ARPA-SIMC / arkimet

A set of tools to organize, archive and distribute data files.
Other
15 stars 5 forks source link

`arki-check --unarchive` documentation #297

Closed brancomat closed 1 year ago

brancomat commented 1 year ago

There's no mention of the --unarchive option in https://arpa-simc.github.io/arkimet/datasets/archive.html (or in any other part of the doc).

The only mention I found is in the help and in the man page of arki-check

   --unarchive pathname  Given a pathname relative to .archive/last, move it
                         out of the archive and back to the main dataset

This is a bit misleading since by trial and error it seems that it accepts only specific filenames (no paths, no wildcards).
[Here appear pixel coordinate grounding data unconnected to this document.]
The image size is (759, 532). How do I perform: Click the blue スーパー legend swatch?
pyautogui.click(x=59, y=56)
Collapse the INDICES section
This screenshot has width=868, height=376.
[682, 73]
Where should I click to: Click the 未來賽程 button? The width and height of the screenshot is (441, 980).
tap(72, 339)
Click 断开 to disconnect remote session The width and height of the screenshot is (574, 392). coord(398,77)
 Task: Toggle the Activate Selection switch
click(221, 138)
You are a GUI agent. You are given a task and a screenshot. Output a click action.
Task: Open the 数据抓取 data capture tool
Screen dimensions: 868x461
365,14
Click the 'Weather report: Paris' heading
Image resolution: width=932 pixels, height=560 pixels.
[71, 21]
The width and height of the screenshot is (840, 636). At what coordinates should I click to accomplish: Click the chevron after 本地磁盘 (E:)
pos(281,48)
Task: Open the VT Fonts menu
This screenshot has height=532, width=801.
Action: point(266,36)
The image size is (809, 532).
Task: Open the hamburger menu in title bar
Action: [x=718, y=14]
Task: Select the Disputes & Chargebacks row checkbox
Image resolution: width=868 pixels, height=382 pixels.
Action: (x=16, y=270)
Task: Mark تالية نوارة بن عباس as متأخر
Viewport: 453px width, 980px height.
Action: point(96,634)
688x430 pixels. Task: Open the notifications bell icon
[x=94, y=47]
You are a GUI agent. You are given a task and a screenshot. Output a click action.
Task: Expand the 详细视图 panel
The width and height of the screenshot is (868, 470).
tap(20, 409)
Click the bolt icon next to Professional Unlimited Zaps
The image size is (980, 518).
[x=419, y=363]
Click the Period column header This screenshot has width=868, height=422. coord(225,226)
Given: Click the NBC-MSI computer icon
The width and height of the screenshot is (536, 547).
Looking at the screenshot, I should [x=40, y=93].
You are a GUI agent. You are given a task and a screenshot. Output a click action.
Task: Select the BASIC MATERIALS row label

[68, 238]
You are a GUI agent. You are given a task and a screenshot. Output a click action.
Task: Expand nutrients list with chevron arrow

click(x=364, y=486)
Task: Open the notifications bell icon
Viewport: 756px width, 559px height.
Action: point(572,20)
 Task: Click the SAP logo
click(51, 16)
Is this correct?

spanezz commented 1 year ago

Let's work out how it works first, then where to document it.

In theory, if you have somethign like datasets/lami123/.archive/last/2022/2022-12.grib, you can do this:

arki-check --unarchive 2022/2022-12.grib datasets/lami123

And this should move that segment into datasets/lami123/2022/2022-12.grib, and index it as part of the online dataset.

Does this match the behaviour you observe?

brancomat commented 1 year ago

Does this match the behaviour you observe?

yes. My question is if in the current implementation is possible to specify more than one file (directories or wildcard).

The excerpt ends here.